The field of this invention is data communications, and more particularly, relates to authentication of remote terminals, including computers, in a communications system.
Access control and authentication of remote users has been a problem of increasing importance, particularly in the field of electronic funds transfer (EFT), and other fields requiring secure data communications. The National Bureau of Standards has adopted the data encryption standard (DES) as a relatively efficient, in terms of hardware and time, method of encrypting data for transmission. However, the DES is presently believed to have an insufficient degree of security for many users, and presents problems in the area of key distribution.
There are other more secure types of systems known in the prior art, such as those known as public key systems. In general, the public key system includes a plurality of terminals coupled by a communications medium, where each terminal has an associated encryption procedure (or transformation or operator) E and different decryption procedure (or transformation or operator) D, which may be applied to a message M. These transformatins E and D are related so that E(M)=C and D(C)=M. Moreover, pairs of transformations E and D are relatively easy to generate, but D is substantially not derivable from E. As used herein, the term "substantially not derivable" means not practically feasible.

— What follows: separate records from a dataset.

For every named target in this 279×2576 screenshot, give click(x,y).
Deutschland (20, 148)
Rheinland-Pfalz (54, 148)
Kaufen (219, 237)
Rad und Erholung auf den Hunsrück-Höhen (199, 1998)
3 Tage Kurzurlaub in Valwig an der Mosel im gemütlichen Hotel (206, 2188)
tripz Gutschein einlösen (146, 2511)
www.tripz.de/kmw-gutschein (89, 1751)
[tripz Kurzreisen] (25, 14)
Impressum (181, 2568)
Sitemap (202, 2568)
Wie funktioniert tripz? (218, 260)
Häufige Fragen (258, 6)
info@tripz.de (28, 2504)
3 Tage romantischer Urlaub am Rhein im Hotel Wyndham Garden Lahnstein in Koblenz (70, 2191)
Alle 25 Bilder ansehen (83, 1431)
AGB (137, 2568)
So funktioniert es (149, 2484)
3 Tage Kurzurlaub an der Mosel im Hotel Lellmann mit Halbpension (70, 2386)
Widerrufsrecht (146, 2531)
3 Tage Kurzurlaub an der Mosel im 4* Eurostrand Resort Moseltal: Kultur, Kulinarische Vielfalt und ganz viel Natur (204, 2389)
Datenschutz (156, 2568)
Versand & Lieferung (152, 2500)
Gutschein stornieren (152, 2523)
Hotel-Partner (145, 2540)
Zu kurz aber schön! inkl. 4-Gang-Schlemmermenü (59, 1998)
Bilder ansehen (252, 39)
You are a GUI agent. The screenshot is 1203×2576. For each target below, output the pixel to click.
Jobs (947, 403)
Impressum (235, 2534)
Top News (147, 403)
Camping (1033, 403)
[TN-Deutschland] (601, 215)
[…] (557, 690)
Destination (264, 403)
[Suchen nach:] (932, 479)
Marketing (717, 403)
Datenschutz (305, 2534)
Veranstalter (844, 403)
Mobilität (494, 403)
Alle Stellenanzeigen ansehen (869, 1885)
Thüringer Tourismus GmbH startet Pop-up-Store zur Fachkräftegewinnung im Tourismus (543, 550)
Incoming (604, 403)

In addition, the encryption transformation and the decryption transformation are inversly related so that E(D(M))=D(E(M))=M. An encryption transformation meeting these conditions is referred to as a trap-door, one-way function.
Each terminal may generate his own encryption key, decryption key pair (E,D). By way of example, a first terminal (denoted A) may be characterized by an encryption key E.sub.A and a decryption key D.sub.A, and a second terminal (denoted B) may be characterized by an encryption key E.sub.B and a decryption key D.sub.B. In a typical public key system, the encryption keys E.sub.A and E.sub.B are made publically available, while the decryption keys are kept secret by the respective terminals. Terminal A may then use terminal B's encryption key to send an encrypted message C(=E.sub.B (M)) to terminal B over an open, or non-secure, channel. Since only terminal B knows D.sub.B and D.sub.B is substantially not derivable from E.sub.B, only terminal B can determine the message content of the encrypted message by reverse transforming C, i.e. D.sub.B (C)=D.sub.B (E.sub.B (M))=M.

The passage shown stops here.